第06話 解放

 痛い。

 ユーミアが目覚めて、最初に感じたのがそれだった。猿轡と手枷と足枷、そして重りを付けられ、体をロープで巻き付けられていた。背中の翼がおかしな方向に抑えつけられているせいか、異様に痛かった。



(これは……)



 口内の違和感に気が付いて、すぐに悟った。意識の無い内に無理やり水を飲まされ、何かを食べさせられたのだ。死なないようにするために。



「――っ!」



 大きく揺れ、体が打ち付けられた。

 それからも揺れは不規則に続いた。恐らく、車輪の付いた何かに乗せられて移動させられているのだろう。運転が荒いせいなのか、地面の凹凸が激しいせいなのかは分からないが、随分と揺れが酷い。

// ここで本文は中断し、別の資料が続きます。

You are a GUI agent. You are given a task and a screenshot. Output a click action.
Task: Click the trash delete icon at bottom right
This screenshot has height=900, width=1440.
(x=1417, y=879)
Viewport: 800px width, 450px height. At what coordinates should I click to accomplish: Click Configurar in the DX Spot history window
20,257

 身動きは取れなかったが、微かに差し込んでいた月明かりで今が夜だということが辛うじて分かる。

 一体、自分が気を失ってからどれだけの時間が経過したのだろうか。

 そんなことを考えながら、ユーミアは揺れに耐えていた。ユーミアには、ここから逃げ出せるかもしれない手段が一つだけあった。だが、それを今するべきではない。

 どうせ死ぬのなら、出来る限り――。



「こいつ、意識戻ってるみたいです」



 突然明かりが差し込んだと思ったら、そんな声が聞こえてきた。急な明暗の変化に一瞬目を細めた。少しの時間を要してからようやく、それが自分を捕縛する時にいた人間だということが分かった。

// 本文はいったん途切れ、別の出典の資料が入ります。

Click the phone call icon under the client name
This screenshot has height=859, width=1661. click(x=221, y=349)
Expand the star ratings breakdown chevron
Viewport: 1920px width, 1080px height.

 ユーミアが虚ろな瞳をしていたせいか、体中を行動不可能なほどに拘束されているかは分からないが、さして警戒はされなかった。

 こちらを覗き込んできたのとは別の人間が喋る。



「それは丁度いい。……いや、その魔族からしたら最悪のタイミングと言うべきか」


「そいつはどうだろうな。どの道こいつの運命は変わらないし、城に入ったら強制的に叩き起こされる。案外、不幸中の幸いなのかもしれない」



 そんな言葉を最後にユーミアが隠されていた荷台に乗せられている鉄の棺桶のような箱の蓋は閉じられた。

 再び辺りの音が遠くなった。

 それから少しして揺れは小さくなり、ギィィィィという扉が開かれる音が聞こえてきた。音からして、それはとても大きな扉だ。そして、更に揺れは小さくなった。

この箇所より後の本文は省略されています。